TASK BRIEF. Could you repeat every record below exactly as written?
• • • • •
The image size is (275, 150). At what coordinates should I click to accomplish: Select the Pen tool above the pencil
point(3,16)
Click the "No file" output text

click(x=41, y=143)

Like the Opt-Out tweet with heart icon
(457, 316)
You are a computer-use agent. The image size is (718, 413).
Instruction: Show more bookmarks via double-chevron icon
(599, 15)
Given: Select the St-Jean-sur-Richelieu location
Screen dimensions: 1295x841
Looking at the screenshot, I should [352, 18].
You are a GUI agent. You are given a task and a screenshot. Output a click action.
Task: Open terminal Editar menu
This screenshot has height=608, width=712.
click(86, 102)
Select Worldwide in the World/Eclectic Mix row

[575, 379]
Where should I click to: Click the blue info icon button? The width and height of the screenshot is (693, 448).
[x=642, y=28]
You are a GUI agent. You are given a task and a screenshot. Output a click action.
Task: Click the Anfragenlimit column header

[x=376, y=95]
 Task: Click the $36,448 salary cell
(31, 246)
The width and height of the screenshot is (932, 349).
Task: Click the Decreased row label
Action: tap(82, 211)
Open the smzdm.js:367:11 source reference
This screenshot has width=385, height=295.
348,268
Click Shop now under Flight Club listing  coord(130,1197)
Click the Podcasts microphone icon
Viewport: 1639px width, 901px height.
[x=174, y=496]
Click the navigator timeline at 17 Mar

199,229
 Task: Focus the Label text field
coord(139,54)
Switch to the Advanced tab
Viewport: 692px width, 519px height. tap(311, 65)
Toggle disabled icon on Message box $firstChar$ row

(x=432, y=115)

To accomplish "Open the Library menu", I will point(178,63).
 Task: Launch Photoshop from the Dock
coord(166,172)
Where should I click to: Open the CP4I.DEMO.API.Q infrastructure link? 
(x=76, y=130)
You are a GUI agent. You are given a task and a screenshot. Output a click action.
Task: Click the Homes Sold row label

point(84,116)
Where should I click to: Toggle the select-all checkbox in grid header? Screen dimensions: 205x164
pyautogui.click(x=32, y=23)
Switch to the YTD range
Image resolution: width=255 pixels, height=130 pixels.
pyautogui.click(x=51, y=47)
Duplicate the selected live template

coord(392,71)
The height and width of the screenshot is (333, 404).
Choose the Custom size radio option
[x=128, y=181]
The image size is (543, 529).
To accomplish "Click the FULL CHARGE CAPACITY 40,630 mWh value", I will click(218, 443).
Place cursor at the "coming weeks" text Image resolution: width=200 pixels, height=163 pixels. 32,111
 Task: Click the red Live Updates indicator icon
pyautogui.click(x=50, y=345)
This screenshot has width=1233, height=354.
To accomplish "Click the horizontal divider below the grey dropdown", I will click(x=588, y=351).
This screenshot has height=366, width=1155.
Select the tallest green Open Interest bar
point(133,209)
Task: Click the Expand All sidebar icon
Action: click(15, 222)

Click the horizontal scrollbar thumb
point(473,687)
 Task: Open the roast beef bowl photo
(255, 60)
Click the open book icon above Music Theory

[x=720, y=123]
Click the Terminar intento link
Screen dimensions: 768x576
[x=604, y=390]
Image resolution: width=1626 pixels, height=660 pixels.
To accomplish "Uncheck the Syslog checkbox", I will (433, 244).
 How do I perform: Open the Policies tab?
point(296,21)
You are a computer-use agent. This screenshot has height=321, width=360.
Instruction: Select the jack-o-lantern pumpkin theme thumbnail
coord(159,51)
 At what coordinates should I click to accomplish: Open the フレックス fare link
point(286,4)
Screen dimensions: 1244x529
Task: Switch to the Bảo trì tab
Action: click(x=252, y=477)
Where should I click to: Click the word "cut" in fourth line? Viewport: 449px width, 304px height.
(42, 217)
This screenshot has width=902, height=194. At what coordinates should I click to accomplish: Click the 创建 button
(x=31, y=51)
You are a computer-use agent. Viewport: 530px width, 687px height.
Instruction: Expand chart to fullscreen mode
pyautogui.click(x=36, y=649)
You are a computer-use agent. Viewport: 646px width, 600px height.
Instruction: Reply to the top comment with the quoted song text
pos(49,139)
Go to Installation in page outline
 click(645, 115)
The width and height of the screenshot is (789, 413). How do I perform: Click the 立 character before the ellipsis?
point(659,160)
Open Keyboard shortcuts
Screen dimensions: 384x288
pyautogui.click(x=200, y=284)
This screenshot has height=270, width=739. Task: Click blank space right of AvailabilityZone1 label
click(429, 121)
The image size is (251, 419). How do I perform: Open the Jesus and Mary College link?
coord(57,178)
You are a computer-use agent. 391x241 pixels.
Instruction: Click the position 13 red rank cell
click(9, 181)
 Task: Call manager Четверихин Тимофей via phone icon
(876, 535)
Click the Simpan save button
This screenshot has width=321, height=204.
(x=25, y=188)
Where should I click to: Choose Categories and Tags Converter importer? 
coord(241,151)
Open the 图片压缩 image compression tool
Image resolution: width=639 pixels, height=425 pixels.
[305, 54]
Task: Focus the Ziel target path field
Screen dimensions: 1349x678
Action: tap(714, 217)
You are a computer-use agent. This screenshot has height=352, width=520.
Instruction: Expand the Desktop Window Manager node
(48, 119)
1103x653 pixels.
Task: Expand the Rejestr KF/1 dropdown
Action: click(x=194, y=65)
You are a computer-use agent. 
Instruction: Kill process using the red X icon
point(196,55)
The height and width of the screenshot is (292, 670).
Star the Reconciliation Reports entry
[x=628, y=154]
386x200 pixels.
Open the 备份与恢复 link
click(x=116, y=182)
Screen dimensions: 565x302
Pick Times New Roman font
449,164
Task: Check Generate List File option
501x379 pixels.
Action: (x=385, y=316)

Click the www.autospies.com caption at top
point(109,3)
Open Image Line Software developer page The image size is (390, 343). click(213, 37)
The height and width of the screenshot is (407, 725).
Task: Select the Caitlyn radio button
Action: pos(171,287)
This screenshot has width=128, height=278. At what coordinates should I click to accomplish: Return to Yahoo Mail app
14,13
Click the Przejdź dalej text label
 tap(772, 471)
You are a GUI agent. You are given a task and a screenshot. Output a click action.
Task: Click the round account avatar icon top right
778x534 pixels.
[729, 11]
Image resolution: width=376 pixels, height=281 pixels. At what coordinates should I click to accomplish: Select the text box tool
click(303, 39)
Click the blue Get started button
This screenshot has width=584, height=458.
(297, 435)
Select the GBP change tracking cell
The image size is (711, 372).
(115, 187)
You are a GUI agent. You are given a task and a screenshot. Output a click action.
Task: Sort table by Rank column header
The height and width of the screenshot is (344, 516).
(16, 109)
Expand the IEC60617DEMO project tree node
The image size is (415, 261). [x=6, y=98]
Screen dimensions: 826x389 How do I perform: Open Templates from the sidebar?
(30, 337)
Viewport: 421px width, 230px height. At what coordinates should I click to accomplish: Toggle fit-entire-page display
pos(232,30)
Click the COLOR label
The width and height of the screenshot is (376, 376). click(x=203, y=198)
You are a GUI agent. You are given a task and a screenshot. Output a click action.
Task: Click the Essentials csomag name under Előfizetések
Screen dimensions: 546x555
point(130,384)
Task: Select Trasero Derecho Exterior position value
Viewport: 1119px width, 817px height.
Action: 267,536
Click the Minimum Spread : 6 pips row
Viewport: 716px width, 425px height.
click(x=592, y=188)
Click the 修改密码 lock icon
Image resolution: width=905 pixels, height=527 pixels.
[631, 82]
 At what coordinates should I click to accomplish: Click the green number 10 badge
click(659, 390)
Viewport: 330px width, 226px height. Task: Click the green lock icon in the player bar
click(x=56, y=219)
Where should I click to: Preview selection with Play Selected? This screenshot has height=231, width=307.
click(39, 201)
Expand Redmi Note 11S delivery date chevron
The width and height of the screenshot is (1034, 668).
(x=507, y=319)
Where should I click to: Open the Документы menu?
• • • • •
TASK RESPONSE.
The image size is (275, 150). At what coordinates should I click to accomplish: Select the Pen tool above the pencil
point(3,16)
Click the "No file" output text

click(x=41, y=143)

Like the Opt-Out tweet with heart icon
(457, 316)
You are a computer-use agent. The image size is (718, 413).
Instruction: Show more bookmarks via double-chevron icon
(599, 15)
Given: Select the St-Jean-sur-Richelieu location
Screen dimensions: 1295x841
Looking at the screenshot, I should [352, 18].
You are a GUI agent. You are given a task and a screenshot. Output a click action.
Task: Open terminal Editar menu
This screenshot has height=608, width=712.
click(86, 102)
Select Worldwide in the World/Eclectic Mix row

[575, 379]
Where should I click to: Click the blue info icon button? The width and height of the screenshot is (693, 448).
[x=642, y=28]
You are a GUI agent. You are given a task and a screenshot. Output a click action.
Task: Click the Anfragenlimit column header

[x=376, y=95]
 Task: Click the $36,448 salary cell
(31, 246)
The width and height of the screenshot is (932, 349).
Task: Click the Decreased row label
Action: tap(82, 211)
Open the smzdm.js:367:11 source reference
This screenshot has width=385, height=295.
348,268
Click Shop now under Flight Club listing  coord(130,1197)
Click the Podcasts microphone icon
Viewport: 1639px width, 901px height.
[x=174, y=496]
Click the navigator timeline at 17 Mar

199,229
 Task: Focus the Label text field
coord(139,54)
Switch to the Advanced tab
Viewport: 692px width, 519px height. tap(311, 65)
Toggle disabled icon on Message box $firstChar$ row

(x=432, y=115)

To accomplish "Open the Library menu", I will point(178,63).
 Task: Launch Photoshop from the Dock
coord(166,172)
Where should I click to: Open the CP4I.DEMO.API.Q infrastructure link? 
(x=76, y=130)
You are a GUI agent. You are given a task and a screenshot. Output a click action.
Task: Click the Homes Sold row label

point(84,116)
Where should I click to: Toggle the select-all checkbox in grid header? Screen dimensions: 205x164
pyautogui.click(x=32, y=23)
Switch to the YTD range
Image resolution: width=255 pixels, height=130 pixels.
pyautogui.click(x=51, y=47)
Duplicate the selected live template

coord(392,71)
The height and width of the screenshot is (333, 404).
Choose the Custom size radio option
[x=128, y=181]
The image size is (543, 529).
To accomplish "Click the FULL CHARGE CAPACITY 40,630 mWh value", I will click(218, 443).
Place cursor at the "coming weeks" text Image resolution: width=200 pixels, height=163 pixels. 32,111
 Task: Click the red Live Updates indicator icon
pyautogui.click(x=50, y=345)
This screenshot has width=1233, height=354.
To accomplish "Click the horizontal divider below the grey dropdown", I will click(x=588, y=351).
This screenshot has height=366, width=1155.
Select the tallest green Open Interest bar
point(133,209)
Task: Click the Expand All sidebar icon
Action: click(15, 222)

Click the horizontal scrollbar thumb
point(473,687)
 Task: Open the roast beef bowl photo
(255, 60)
Click the open book icon above Music Theory

[x=720, y=123]
Click the Terminar intento link
Screen dimensions: 768x576
[x=604, y=390]
Image resolution: width=1626 pixels, height=660 pixels.
To accomplish "Uncheck the Syslog checkbox", I will (433, 244).
 How do I perform: Open the Policies tab?
point(296,21)
You are a computer-use agent. This screenshot has height=321, width=360.
Instruction: Select the jack-o-lantern pumpkin theme thumbnail
coord(159,51)
 At what coordinates should I click to accomplish: Open the フレックス fare link
point(286,4)
Screen dimensions: 1244x529
Task: Switch to the Bảo trì tab
Action: click(x=252, y=477)
Where should I click to: Click the word "cut" in fourth line? Viewport: 449px width, 304px height.
(42, 217)
This screenshot has width=902, height=194. At what coordinates should I click to accomplish: Click the 创建 button
(x=31, y=51)
You are a computer-use agent. Viewport: 530px width, 687px height.
Instruction: Expand chart to fullscreen mode
pyautogui.click(x=36, y=649)
You are a computer-use agent. Viewport: 646px width, 600px height.
Instruction: Reply to the top comment with the quoted song text
pos(49,139)
Go to Installation in page outline
 click(645, 115)
The width and height of the screenshot is (789, 413). How do I perform: Click the 立 character before the ellipsis?
point(659,160)
Open Keyboard shortcuts
Screen dimensions: 384x288
pyautogui.click(x=200, y=284)
This screenshot has height=270, width=739. Task: Click blank space right of AvailabilityZone1 label
click(429, 121)
The image size is (251, 419). How do I perform: Open the Jesus and Mary College link?
coord(57,178)
You are a computer-use agent. 391x241 pixels.
Instruction: Click the position 13 red rank cell
click(9, 181)
 Task: Call manager Четверихин Тимофей via phone icon
(876, 535)
Click the Simpan save button
This screenshot has width=321, height=204.
(x=25, y=188)
Where should I click to: Choose Categories and Tags Converter importer? 
coord(241,151)
Open the 图片压缩 image compression tool
Image resolution: width=639 pixels, height=425 pixels.
[305, 54]
Task: Focus the Ziel target path field
Screen dimensions: 1349x678
Action: tap(714, 217)
You are a computer-use agent. This screenshot has height=352, width=520.
Instruction: Expand the Desktop Window Manager node
(48, 119)
1103x653 pixels.
Task: Expand the Rejestr KF/1 dropdown
Action: click(x=194, y=65)
You are a computer-use agent. 
Instruction: Kill process using the red X icon
point(196,55)
The height and width of the screenshot is (292, 670).
Star the Reconciliation Reports entry
[x=628, y=154]
386x200 pixels.
Open the 备份与恢复 link
click(x=116, y=182)
Screen dimensions: 565x302
Pick Times New Roman font
449,164
Task: Check Generate List File option
501x379 pixels.
Action: (x=385, y=316)

Click the www.autospies.com caption at top
point(109,3)
Open Image Line Software developer page The image size is (390, 343). click(213, 37)
The height and width of the screenshot is (407, 725).
Task: Select the Caitlyn radio button
Action: pos(171,287)
This screenshot has width=128, height=278. At what coordinates should I click to accomplish: Return to Yahoo Mail app
14,13
Click the Przejdź dalej text label
 tap(772, 471)
You are a GUI agent. You are given a task and a screenshot. Output a click action.
Task: Click the round account avatar icon top right
778x534 pixels.
[729, 11]
Image resolution: width=376 pixels, height=281 pixels. At what coordinates should I click to accomplish: Select the text box tool
click(303, 39)
Click the blue Get started button
This screenshot has width=584, height=458.
(297, 435)
Select the GBP change tracking cell
The image size is (711, 372).
(115, 187)
You are a GUI agent. You are given a task and a screenshot. Output a click action.
Task: Sort table by Rank column header
The height and width of the screenshot is (344, 516).
(16, 109)
Expand the IEC60617DEMO project tree node
The image size is (415, 261). [x=6, y=98]
Screen dimensions: 826x389 How do I perform: Open Templates from the sidebar?
(30, 337)
Viewport: 421px width, 230px height. At what coordinates should I click to accomplish: Toggle fit-entire-page display
pos(232,30)
Click the COLOR label
The width and height of the screenshot is (376, 376). click(x=203, y=198)
You are a GUI agent. You are given a task and a screenshot. Output a click action.
Task: Click the Essentials csomag name under Előfizetések
Screen dimensions: 546x555
point(130,384)
Task: Select Trasero Derecho Exterior position value
Viewport: 1119px width, 817px height.
Action: 267,536
Click the Minimum Spread : 6 pips row
Viewport: 716px width, 425px height.
click(x=592, y=188)
Click the 修改密码 lock icon
Image resolution: width=905 pixels, height=527 pixels.
[631, 82]
 At what coordinates should I click to accomplish: Click the green number 10 badge
click(659, 390)
Viewport: 330px width, 226px height. Task: Click the green lock icon in the player bar
click(x=56, y=219)
Where should I click to: Preview selection with Play Selected? This screenshot has height=231, width=307.
click(39, 201)
Expand Redmi Note 11S delivery date chevron
The width and height of the screenshot is (1034, 668).
(x=507, y=319)
Where should I click to: Open the Документы menu?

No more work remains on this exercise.